Judge Partially Grants MSJ in TCPA Case Over Text Messages Sent, But Not Received by Decade-Old Phone
A District Court judge in California has partially granted a defendant’s motion for summary judgment after it was sued for allegedly violating the Telephone Consumer Protection Act even though the plaintiff never actually received the text message in question. More details here.

WHAT THIS MEANS, FROM NICOLE STRICKLER OF MESSER STRICKLER: A California judge handed a partial victory to defendants Vehicle Agency and AT&T after they allegedly sent more than 111 text messages to the plaintiff’s cellular phone. The plaintiff filed a claim alleging a violation of the Telephone Consumer Protection Act when he was repeatedly sent SMS messages reminding him of his upcoming AT&T service appointment. However, the court held that because the plaintiff couldn’t prove that he had actually received the original MMS message, he couldn’t conclusively establish liability under the Act. The court determined that a genuine issue of material fact remained as to whether the defendant Vehicle was responsible for sending the other 111 SMS messages.
Appeals Court Vacates Award in FDCPA Class Action Over Garnishments
The Sixth Circuit Court of Appeals has vacated a lower court’s ruling in favor of plaintiffs in a class action who were awarded $3,662 in damages and their attorneys who were awarded $180,000 after the court ruled the defendant violated the Fair Debt Collection Practices Act by including the costs of previous failed garnishments on each new request.

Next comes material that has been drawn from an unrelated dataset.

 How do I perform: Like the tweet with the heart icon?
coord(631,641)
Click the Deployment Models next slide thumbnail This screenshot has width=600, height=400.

More details here.

WHAT THIS MEANS, FROM DENNIS BARTON OF THE BARTON LAW GROUP: In Van Hoven v. Buckles & Buckles, the Sixth Circuit reversed and remanded a district court’s certification of a case and its finding that a debt collection law firm violated the FDCPA. Van Hoven alleged the law firm included court costs creditors incurred from filing and serving garnishments as part of the total owed in the garnishments. Those costs included the costs related to garnishments served on garnishees employing the judgment-debtors (“successful garnishments“) and the costs related to garnishments served on garnishees that no longer employed the judgment-debtors (“unsuccessful garnishments“).

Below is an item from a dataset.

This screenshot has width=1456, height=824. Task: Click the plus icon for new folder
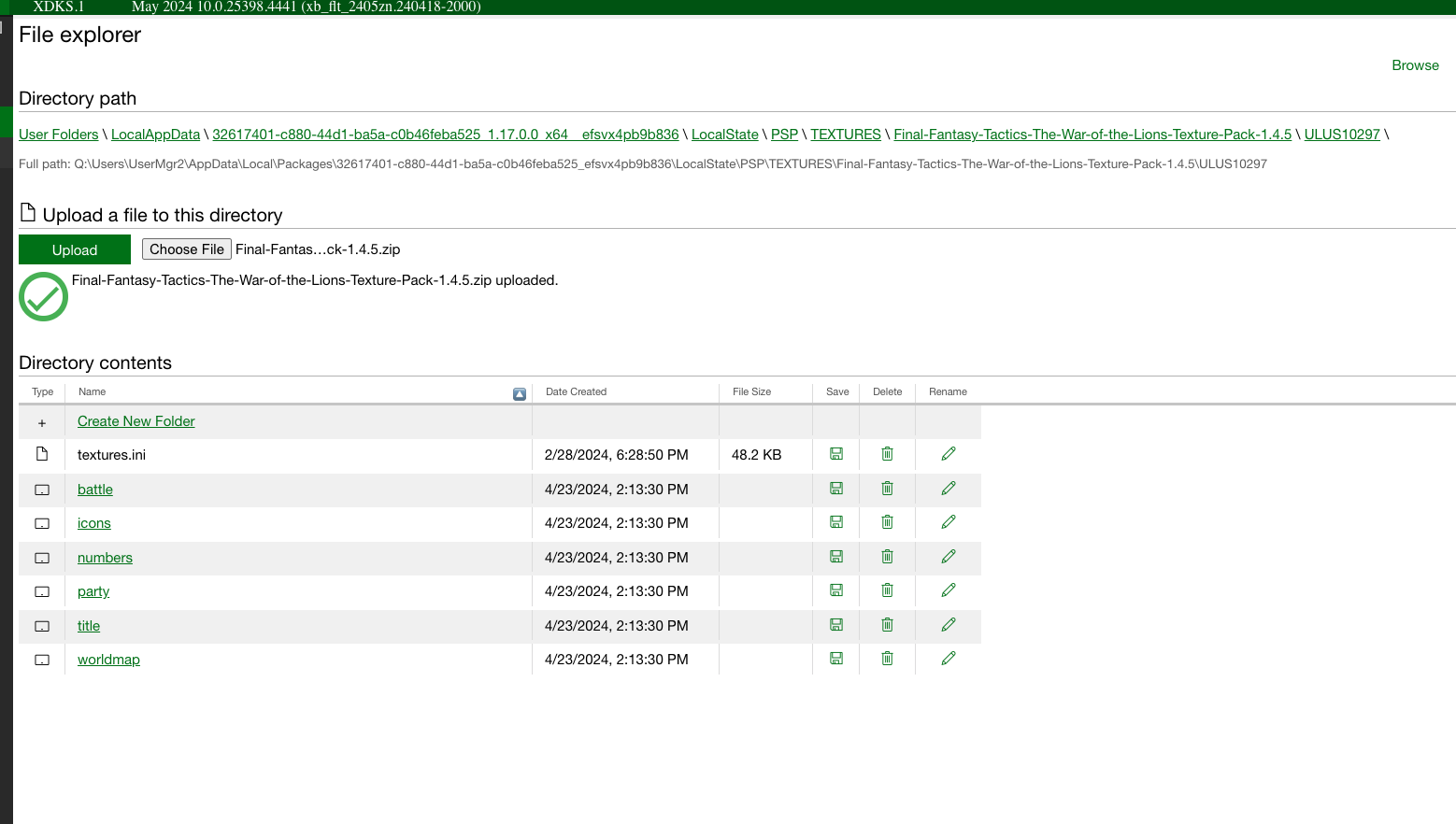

This opinion largely turned on how the Sixth Circuit interpreted specific garnishment laws of Michigan. For the purposes of extracting the most important and broader takeaways, we should focus on (1) the court’s decision on the issue of whether an incorrect representation of the law by a debt collection attorney always violations the FDCPA and (2) the court’s view of standing.
The court held misrepresentation of the law is an FDCPA violation only when a lawyer objectively misstates the law such as “misquoting a case, relying on a statute no longer in existence, or invoking an overruled decision[.]” Then the misstatement would be false, deceptive, and misleading. In addition, the statement of incorrect law would need to be material because that is an element of an FDCPA violation (relating to false statements). That means materiality is an element consumer-plaintiffs have the burden to prove.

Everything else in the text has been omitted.